Date on Master's Thesis/Doctoral Dissertation


Document Type

Master's Thesis

Degree Name



Oral Biology

Degree Program

Oral Biology, MS

Committee Chair

Liang, Shuang

Committee Co-Chair (if applicable)

Demuth, Donald

Committee Member

Demuth, Donald

Committee Member

Wang, Huizhi

Author's Keywords

Treg; pregnancy; inflammation; gingiva; aveolar bone loss


Background: Although pregnancy is prone to induce more severe periodontal inflammation and tissue damage, its mechanism remains elusive. Periodontal diseases during pregnancy are associated with adverse pregnancy outcomes including preterm birth or low birth weight. Animal models are ideal for investigating immunological mechanisms in periodontal disease.

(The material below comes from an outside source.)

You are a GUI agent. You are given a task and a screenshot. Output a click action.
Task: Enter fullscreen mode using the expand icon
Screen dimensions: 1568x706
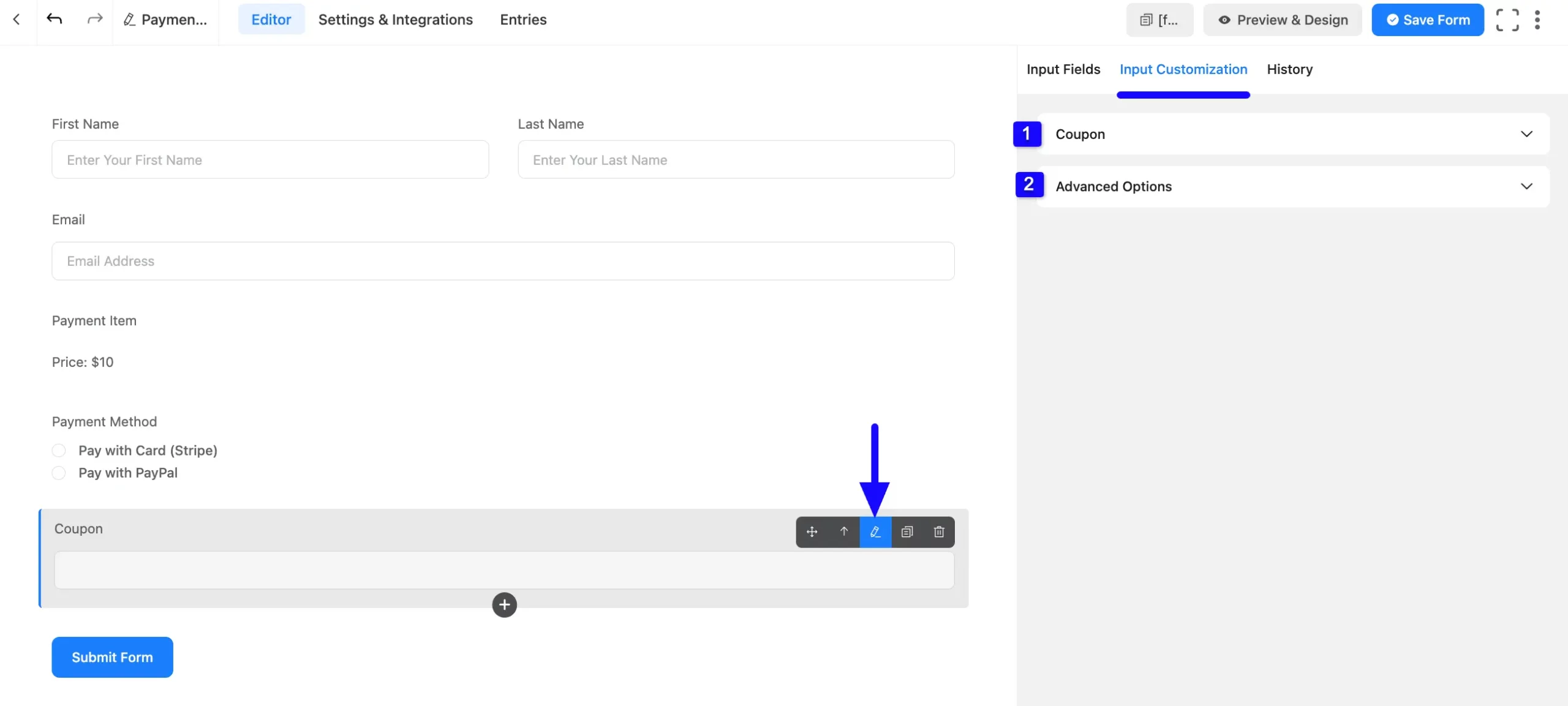(x=1507, y=20)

With a newly modified ligature-induced disease model, we managed to develop periodontal disease in pregnant mice and investigate the immunological mechanism of more severe symptoms during pregnancy. Hypothesis: We hypothesis that P. gingivalis infection during pregnancy will lead to a down-regulation of Treg cells, therefore causing increased inflammation and disease severity. Methods: A ligature-induced murine model for periodontitis has been modified and utilized for periodontal inflammation and tissue damage determination in pregnant mice. Differential expression of inflammatory mediators in mouse gingivae was determined by quantitative real-time PCR. Inflammatory alveolar bone loss was determined by measuring the distance from the cementoenamel junction to the alveolar bone crest (CEJ-ABC). Oral bacteria number was determined by the CFU (Colony Forming Units) count from anaerobic culture of oral swabs. Draining lymph nodes were harvested and analyzed for Treg cells by flow cytometry. Results: In comparison with non-pregnant mice, ligated and P. gingivalis infected pregnant mice displayed significantly (p < 0.05) increased gingival inflammation and periodontal bone loss, accompanied by decreased Treg cells and down-regulated expression of Treg-related molecules and anti-inflammatory cytokines. Conclusion: Our study has established a model to manifest that P. gingivalis infection causes aggravated periodontal disease during pregnancy, possibly through down-regulating Treg numbers and anti-inflammatory capability.